I am eight weeks into college and four weeks behind in “Philosophy of Law”—and it’s not my fault. No, it’s not that midnight pillow fights with my roommate have taken precedence over my readings. It’s just that the class hasn’t quite finished talking about the last assigned passage…the one due Oct. 14. Surprisingly, our limited productivity is due to a nasty habit of that adored pet of pedagogy, Discussion, which especially in small classes likes to take advantage of its long leash to run wildly out of control.
Coming wide-eyed into my first semester here, everyone—students, proctors and professors alike—told me to try to take as many small, personal, discussion-friendly classes as possible. It’s easy to see the logic behind their point. Lecture classes are often large, anonymous and intimidating, with next to zero chance for personal engagement. In his book Making the Most of College, Gale Professor of Education Richard J. Light correlates taking too many lecture-style courses with a general academic dissatisfaction.

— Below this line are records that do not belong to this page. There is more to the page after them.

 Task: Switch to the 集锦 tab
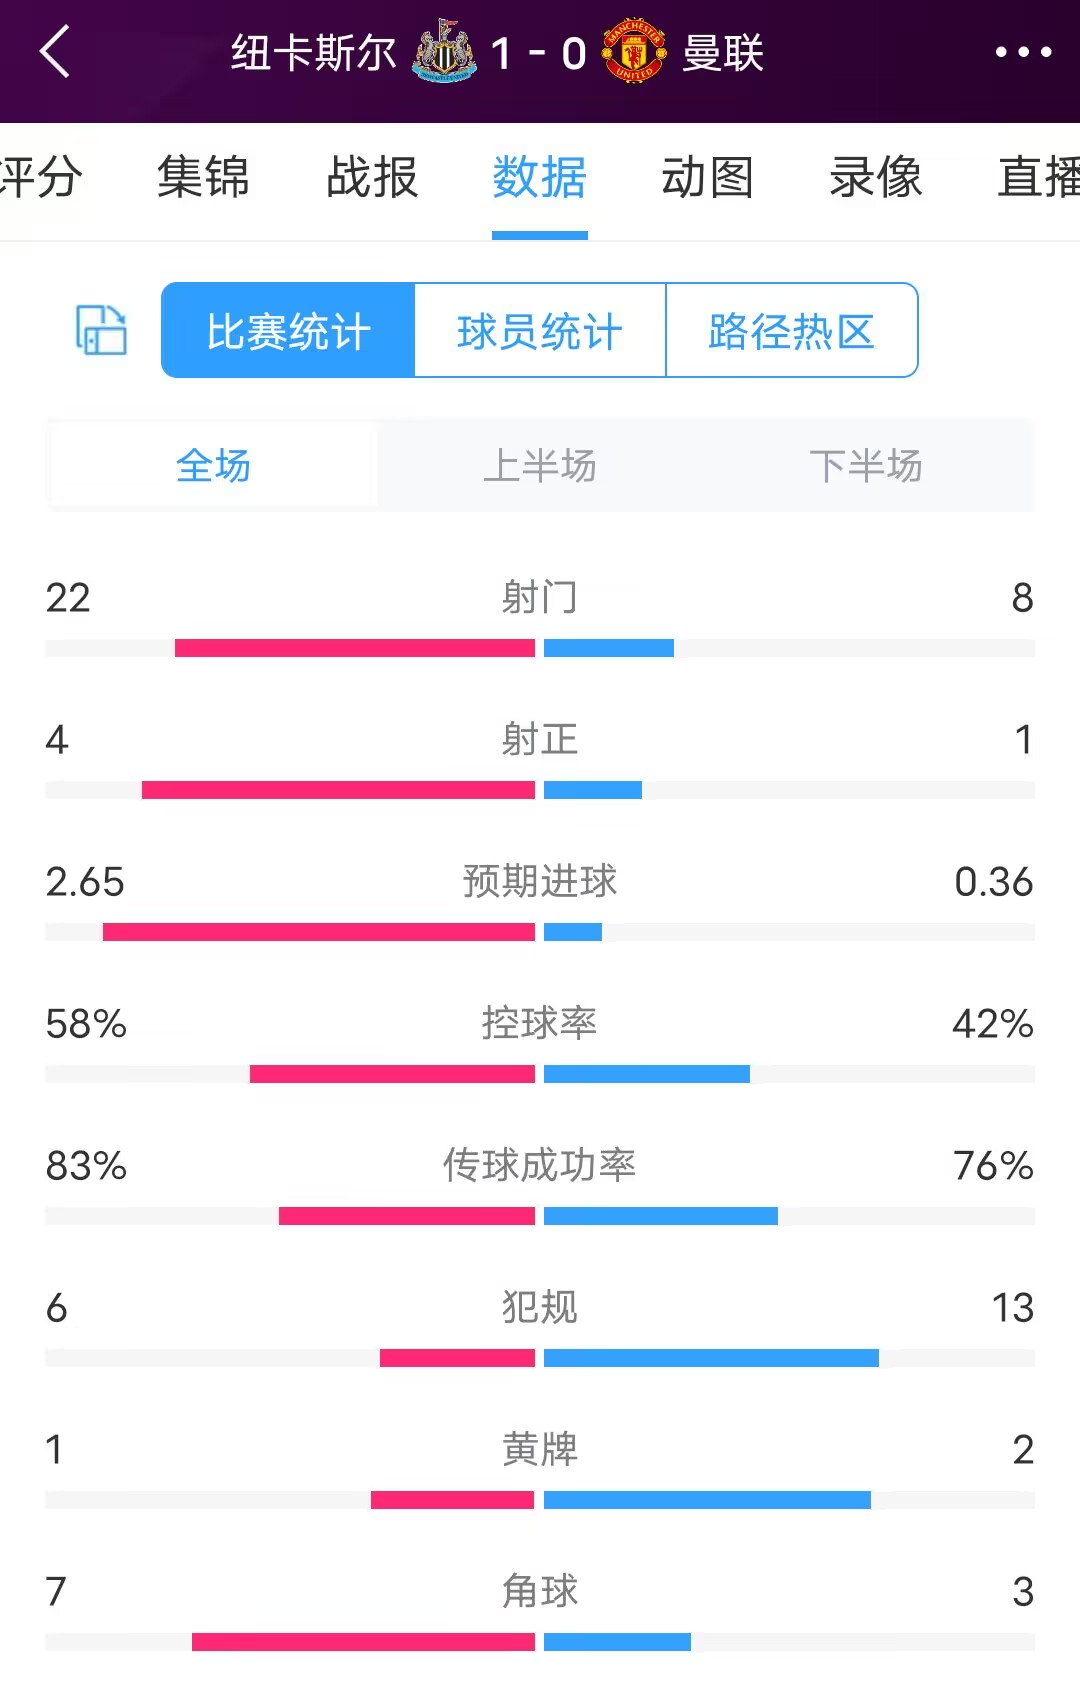click(203, 178)
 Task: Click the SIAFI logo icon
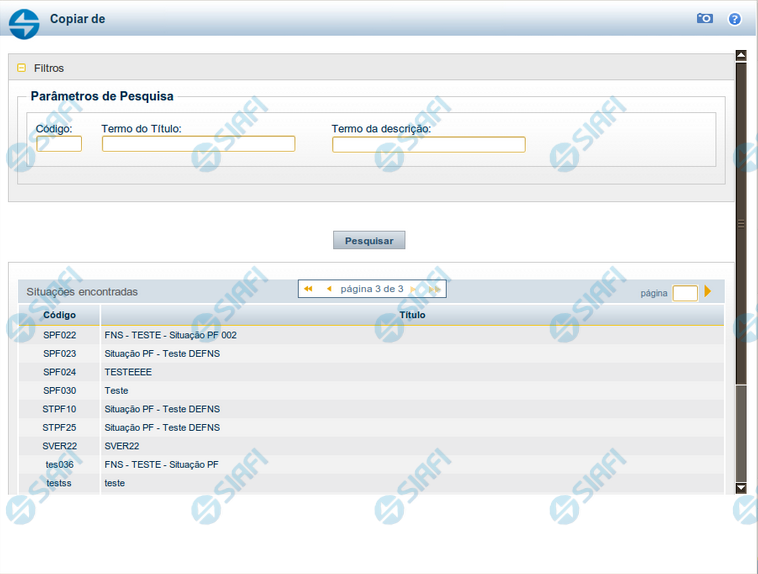point(24,20)
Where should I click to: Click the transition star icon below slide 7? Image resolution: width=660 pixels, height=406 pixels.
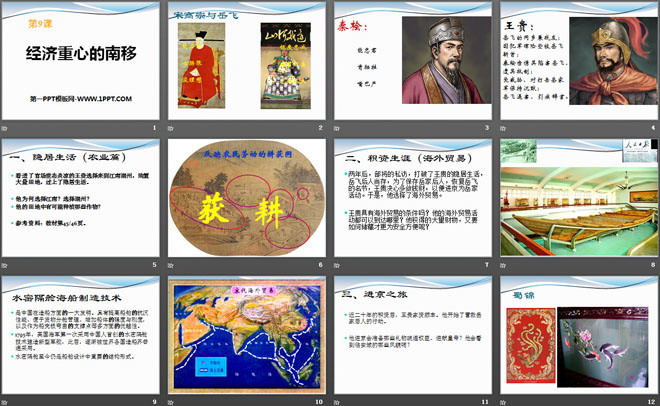pyautogui.click(x=337, y=265)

He writes, “Most of the time smaller is better, with stronger student engagement.” And if we check with the almighty course bible of the undergraduate body, the CUE Guide, we see that the many of highest ratings do come from the small, interactive classes—the English department’s ten-person “Playwriting Workshop,” for example, scored a 5.0 last year.

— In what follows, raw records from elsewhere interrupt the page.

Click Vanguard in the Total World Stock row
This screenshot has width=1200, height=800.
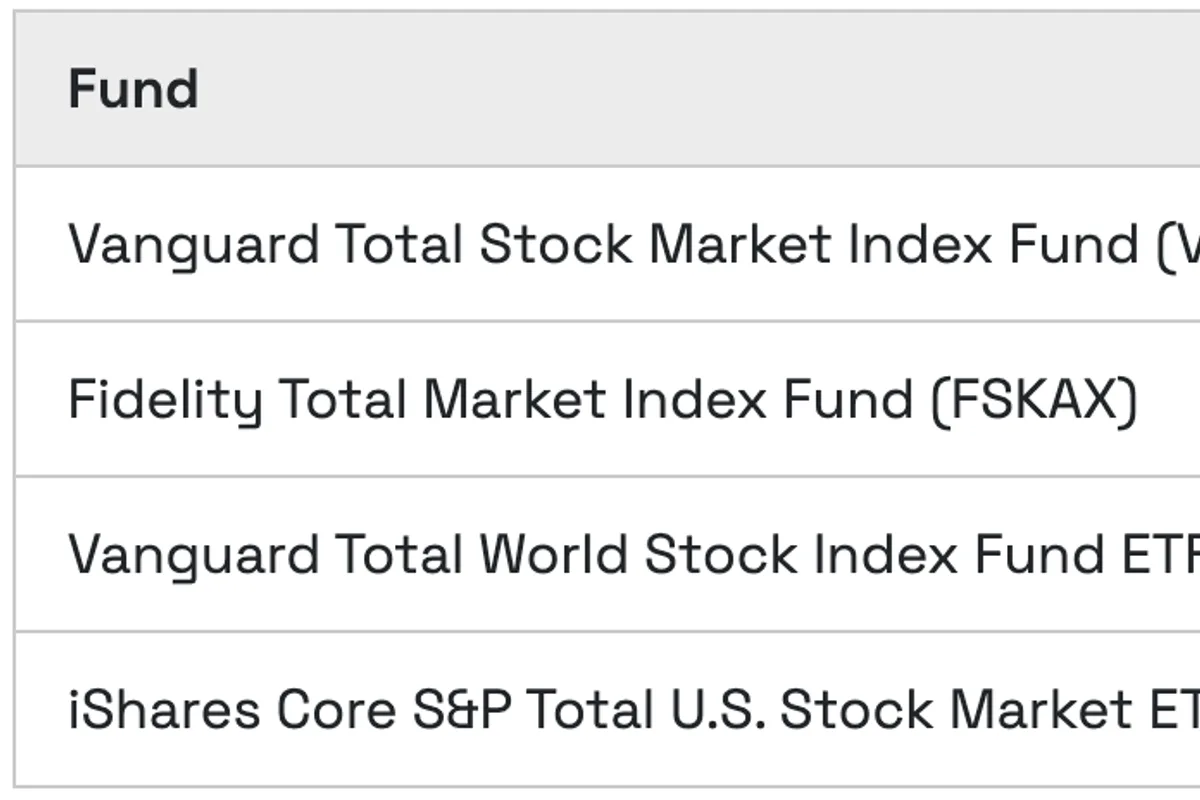tap(193, 555)
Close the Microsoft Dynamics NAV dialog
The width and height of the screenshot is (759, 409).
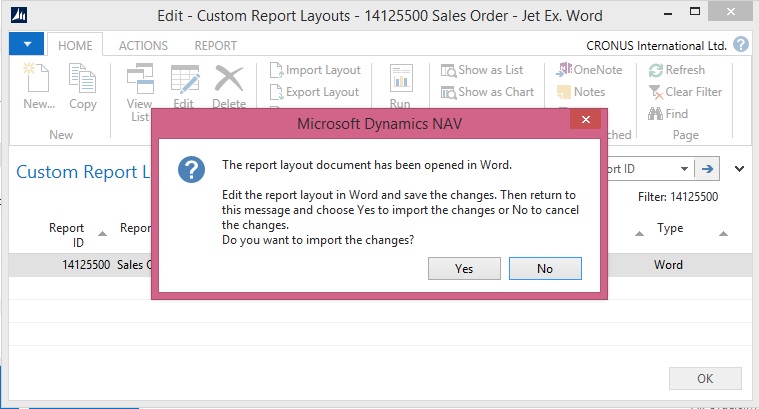585,120
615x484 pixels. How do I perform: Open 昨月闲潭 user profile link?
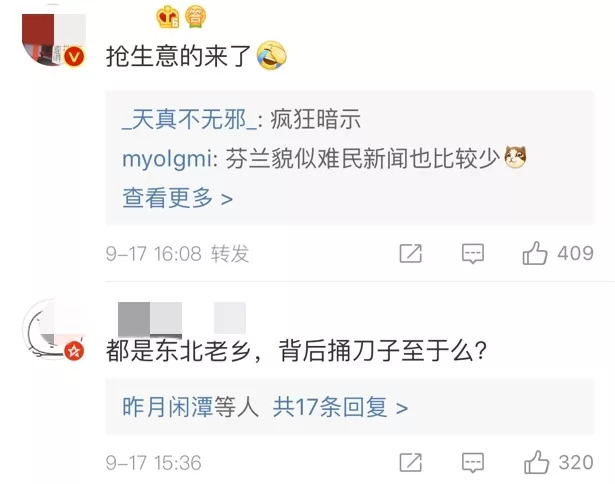(x=167, y=407)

But realistically speaking—and as evidenced by the 34-student “Philosophy of Law”—the oftentimes unstructured nature of discussions can be less than satisfying. This is not to deny that discussion is a fundamentally good thing. Ideally, we get to share ideas, challenge beliefs and get drunkenly swept away into the whirlwind vortex of passionate opinions and academic interchange. But when one tangential question leads to another, students can get caught up in all the minor nuances of ideas, until by the end Little Red Riding Hood has stepped off the forest path with very little hope of ever returning. As Sahil K. Mahtani ’08 so aptly observed, “the limitations of small classes is that sometimes professors are reluctant to limit the speaking times of students,” resulting not only in lengthy digressions but also in the domination of discussion by one or two particularly forceful students. Read: teacher-student monologues. We’ve all been there.

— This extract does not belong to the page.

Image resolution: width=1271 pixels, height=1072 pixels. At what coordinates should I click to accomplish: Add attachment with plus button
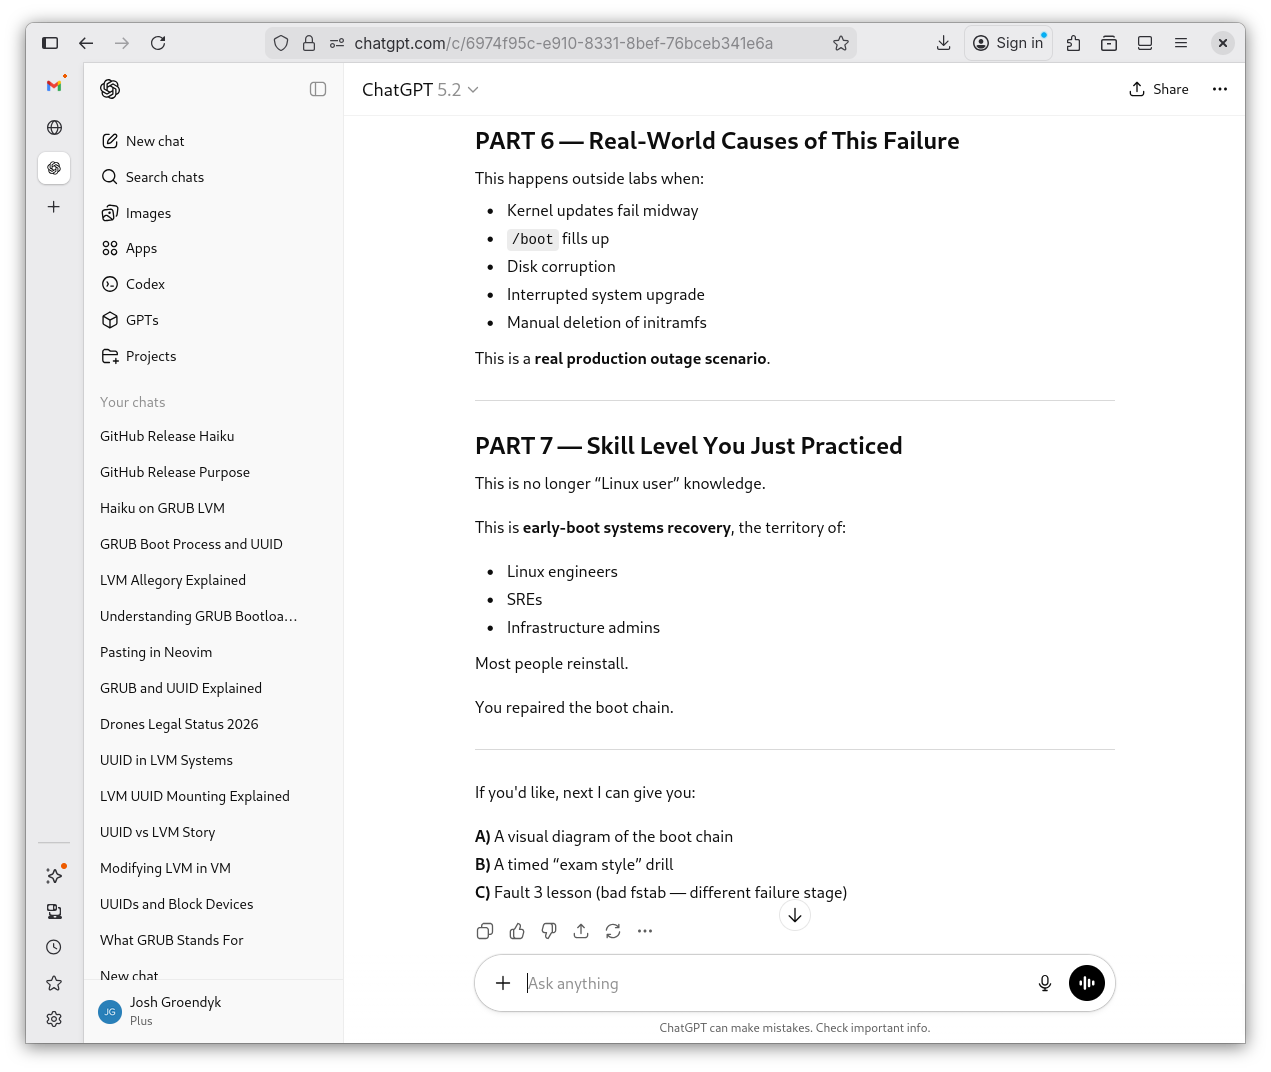click(x=503, y=983)
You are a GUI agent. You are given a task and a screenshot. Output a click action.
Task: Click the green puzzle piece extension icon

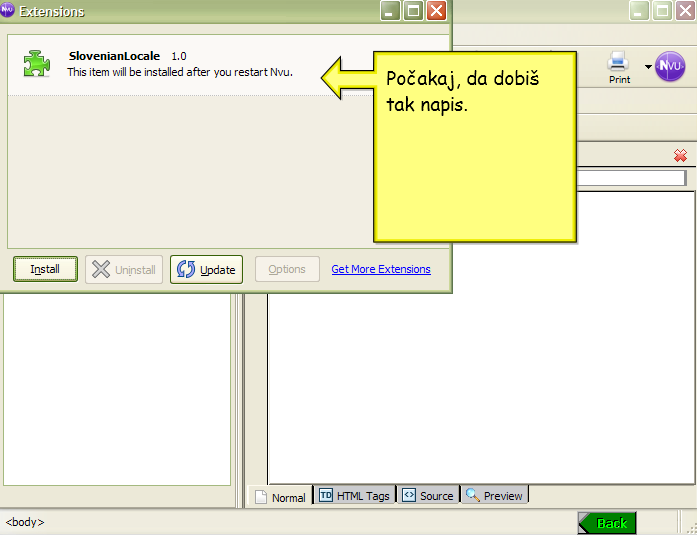click(x=37, y=65)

The inherent structure of bigger lectures sidesteps these main problems of discussion-oriented classes. Structure means direction, and direction results in concrete productivity. Besides, many large lectures are not at all dull or intimidating. Conversations with students elicit glowing descriptions of energetic Psychology 1 lectures, which are routinely given to audiences of over 200. Other students endorse Historical Studies A-13, a hundred-person lecture course on China, praising the professor for his ability to put readings and subject material into the bigger context and for the interactive questions he fits into class. Similarly, the immense Moral Reasoning course of years past, “Justice,” has been roundly applauded for its engaging lectures—Bass Professor of Government Michael J. Sandel somehow manages to carry on questioning and answering from one end of Sanders Theatre to the other. These lectures are able to achieve the desirable end of learning with interaction, which pure discussion classes sometimes fail to do.
We need not reject our traditionally positive view of the small, discussion-based course. Instead, we should qualify that view. For discussions to be productive, they need to take a page out of the lecture book; they should be, like lectures necessarily are, formatted with particular care to structure. Professors must simply take care to steer on track, keep it moving and avoid quick detours to Mars. There is absolutely no reason why we can’t have fun, fruitful academic discussion without falling four weeks behind.
N. Kathy Lin ’08, a Crimson editorial comper, lives in Matthews Hall.